■ **PROBLEM**
Only the lines below between the ones containing "The image size is (807, 640)." and "Open QQ chat icon for 客服2", inclusive, are to be reproduced, each exactly as it stands.

[Collection entries]
>>>>>

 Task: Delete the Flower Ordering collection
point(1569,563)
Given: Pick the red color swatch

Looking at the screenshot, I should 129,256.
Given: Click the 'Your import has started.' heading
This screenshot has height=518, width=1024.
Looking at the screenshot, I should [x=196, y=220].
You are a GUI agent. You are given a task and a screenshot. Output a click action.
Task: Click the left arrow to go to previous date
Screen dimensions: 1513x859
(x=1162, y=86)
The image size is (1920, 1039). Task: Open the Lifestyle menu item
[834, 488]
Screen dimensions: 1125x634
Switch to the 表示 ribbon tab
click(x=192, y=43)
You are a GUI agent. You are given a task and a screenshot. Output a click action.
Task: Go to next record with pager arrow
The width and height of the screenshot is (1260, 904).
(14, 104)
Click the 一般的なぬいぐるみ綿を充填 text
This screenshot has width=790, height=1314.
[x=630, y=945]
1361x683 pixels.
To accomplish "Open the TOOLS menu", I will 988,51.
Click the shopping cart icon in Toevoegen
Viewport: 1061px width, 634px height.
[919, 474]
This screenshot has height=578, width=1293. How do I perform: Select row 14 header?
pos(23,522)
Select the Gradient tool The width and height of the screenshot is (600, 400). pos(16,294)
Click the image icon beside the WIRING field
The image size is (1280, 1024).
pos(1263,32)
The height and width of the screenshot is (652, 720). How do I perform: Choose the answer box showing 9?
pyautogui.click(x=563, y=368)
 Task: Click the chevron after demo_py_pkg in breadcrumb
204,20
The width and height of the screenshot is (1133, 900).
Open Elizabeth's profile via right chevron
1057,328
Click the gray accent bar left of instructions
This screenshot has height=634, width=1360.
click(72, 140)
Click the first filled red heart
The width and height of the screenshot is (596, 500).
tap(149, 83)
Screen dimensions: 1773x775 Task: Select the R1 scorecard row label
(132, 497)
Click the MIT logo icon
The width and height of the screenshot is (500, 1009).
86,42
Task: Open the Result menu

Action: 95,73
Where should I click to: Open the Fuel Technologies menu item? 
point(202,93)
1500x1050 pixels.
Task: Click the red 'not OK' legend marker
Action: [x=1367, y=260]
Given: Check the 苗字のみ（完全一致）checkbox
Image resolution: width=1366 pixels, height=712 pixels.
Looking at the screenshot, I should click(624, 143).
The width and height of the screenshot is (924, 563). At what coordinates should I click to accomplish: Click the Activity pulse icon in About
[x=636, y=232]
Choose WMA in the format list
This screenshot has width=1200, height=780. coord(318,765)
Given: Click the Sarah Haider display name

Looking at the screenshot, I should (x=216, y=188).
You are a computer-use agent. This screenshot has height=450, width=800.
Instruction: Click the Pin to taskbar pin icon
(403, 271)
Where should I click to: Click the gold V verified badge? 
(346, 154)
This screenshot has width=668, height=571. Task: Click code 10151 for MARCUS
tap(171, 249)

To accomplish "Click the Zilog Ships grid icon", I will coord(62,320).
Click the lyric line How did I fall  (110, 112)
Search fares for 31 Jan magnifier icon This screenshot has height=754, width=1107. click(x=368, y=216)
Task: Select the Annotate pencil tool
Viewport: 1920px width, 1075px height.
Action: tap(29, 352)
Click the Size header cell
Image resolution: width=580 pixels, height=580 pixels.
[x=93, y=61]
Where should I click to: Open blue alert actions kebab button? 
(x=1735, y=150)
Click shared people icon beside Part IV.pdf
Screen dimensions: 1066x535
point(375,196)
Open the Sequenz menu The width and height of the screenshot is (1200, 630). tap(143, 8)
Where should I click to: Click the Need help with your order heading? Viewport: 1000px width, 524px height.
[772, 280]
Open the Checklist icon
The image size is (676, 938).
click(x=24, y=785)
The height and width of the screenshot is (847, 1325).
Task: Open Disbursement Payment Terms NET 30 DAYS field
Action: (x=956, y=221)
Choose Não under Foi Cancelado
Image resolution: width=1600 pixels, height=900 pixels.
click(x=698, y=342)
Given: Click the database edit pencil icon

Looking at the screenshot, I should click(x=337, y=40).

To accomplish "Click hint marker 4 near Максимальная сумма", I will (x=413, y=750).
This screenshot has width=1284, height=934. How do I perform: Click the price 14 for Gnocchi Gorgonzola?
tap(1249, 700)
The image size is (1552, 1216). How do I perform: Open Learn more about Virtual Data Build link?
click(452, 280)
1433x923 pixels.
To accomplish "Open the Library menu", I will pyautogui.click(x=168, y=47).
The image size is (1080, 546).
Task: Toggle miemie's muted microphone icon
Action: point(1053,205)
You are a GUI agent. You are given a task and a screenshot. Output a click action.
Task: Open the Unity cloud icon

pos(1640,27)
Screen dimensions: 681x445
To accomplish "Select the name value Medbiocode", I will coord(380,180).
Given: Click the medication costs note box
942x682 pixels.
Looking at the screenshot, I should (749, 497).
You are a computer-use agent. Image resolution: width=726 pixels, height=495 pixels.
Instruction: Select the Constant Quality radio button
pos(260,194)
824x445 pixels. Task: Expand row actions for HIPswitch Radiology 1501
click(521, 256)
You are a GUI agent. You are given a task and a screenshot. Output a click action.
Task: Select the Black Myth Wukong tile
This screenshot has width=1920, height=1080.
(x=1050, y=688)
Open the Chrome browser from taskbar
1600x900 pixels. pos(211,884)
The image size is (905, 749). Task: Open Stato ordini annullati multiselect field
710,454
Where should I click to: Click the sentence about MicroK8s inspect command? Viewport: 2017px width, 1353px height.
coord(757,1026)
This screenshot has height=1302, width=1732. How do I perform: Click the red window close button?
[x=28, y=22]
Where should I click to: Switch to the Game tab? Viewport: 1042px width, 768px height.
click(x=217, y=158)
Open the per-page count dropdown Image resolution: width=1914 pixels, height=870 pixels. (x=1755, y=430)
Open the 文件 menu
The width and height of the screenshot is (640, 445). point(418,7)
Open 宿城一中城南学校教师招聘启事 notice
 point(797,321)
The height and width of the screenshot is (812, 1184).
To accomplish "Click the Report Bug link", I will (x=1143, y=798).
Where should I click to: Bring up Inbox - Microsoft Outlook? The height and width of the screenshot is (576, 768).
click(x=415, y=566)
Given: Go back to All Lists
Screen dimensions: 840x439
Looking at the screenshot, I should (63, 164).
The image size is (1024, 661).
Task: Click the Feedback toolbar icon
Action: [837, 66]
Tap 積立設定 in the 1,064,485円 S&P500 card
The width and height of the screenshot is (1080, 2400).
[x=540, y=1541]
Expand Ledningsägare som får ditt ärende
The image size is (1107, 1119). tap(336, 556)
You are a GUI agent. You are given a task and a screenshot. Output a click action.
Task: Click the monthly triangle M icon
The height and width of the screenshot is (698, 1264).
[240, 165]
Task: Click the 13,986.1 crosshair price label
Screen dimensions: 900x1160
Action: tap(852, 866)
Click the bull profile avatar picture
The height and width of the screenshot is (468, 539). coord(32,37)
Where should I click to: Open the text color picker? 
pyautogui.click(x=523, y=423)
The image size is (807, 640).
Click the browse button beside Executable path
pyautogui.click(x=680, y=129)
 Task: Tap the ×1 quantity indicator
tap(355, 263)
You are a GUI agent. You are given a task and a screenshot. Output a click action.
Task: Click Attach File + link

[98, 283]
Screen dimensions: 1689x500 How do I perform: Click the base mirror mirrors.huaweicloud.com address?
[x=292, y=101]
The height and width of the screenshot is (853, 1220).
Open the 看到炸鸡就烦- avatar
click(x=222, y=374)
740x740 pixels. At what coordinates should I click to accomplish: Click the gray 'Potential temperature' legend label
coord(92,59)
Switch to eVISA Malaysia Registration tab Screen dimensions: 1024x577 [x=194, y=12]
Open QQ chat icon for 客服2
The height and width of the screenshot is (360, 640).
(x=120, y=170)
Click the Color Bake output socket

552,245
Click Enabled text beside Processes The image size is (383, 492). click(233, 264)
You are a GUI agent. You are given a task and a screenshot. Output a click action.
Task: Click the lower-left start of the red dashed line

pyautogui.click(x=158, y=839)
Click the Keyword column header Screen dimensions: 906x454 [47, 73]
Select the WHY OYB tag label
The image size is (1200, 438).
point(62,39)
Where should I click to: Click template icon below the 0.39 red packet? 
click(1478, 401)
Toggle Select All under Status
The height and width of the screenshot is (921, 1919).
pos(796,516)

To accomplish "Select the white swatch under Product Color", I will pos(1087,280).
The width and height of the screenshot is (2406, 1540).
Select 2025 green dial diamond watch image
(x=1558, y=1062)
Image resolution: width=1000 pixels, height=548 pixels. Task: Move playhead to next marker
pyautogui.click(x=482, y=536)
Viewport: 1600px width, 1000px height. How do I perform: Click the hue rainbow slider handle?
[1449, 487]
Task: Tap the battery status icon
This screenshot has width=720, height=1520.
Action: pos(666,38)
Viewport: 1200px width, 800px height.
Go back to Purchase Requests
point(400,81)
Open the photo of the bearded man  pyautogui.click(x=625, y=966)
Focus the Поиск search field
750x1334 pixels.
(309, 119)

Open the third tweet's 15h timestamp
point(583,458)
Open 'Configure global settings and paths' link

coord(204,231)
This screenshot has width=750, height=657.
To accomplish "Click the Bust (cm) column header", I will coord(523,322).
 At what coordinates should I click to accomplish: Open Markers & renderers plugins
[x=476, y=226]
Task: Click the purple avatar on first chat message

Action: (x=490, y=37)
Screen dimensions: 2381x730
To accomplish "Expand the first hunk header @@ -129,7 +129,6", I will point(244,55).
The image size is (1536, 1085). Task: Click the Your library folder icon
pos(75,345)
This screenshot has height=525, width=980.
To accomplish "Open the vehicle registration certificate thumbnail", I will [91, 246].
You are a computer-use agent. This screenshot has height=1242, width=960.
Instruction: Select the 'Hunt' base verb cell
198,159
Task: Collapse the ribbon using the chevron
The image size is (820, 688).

<<<<<

■ **RESPONSE TO THE EXERCISE**
The image size is (807, 640).
Click the browse button beside Executable path
pyautogui.click(x=680, y=129)
 Task: Tap the ×1 quantity indicator
tap(355, 263)
You are a GUI agent. You are given a task and a screenshot. Output a click action.
Task: Click Attach File + link

[98, 283]
Screen dimensions: 1689x500 How do I perform: Click the base mirror mirrors.huaweicloud.com address?
[x=292, y=101]
The height and width of the screenshot is (853, 1220).
Open the 看到炸鸡就烦- avatar
click(x=222, y=374)
740x740 pixels. At what coordinates should I click to accomplish: Click the gray 'Potential temperature' legend label
coord(92,59)
Switch to eVISA Malaysia Registration tab Screen dimensions: 1024x577 [x=194, y=12]
Open QQ chat icon for 客服2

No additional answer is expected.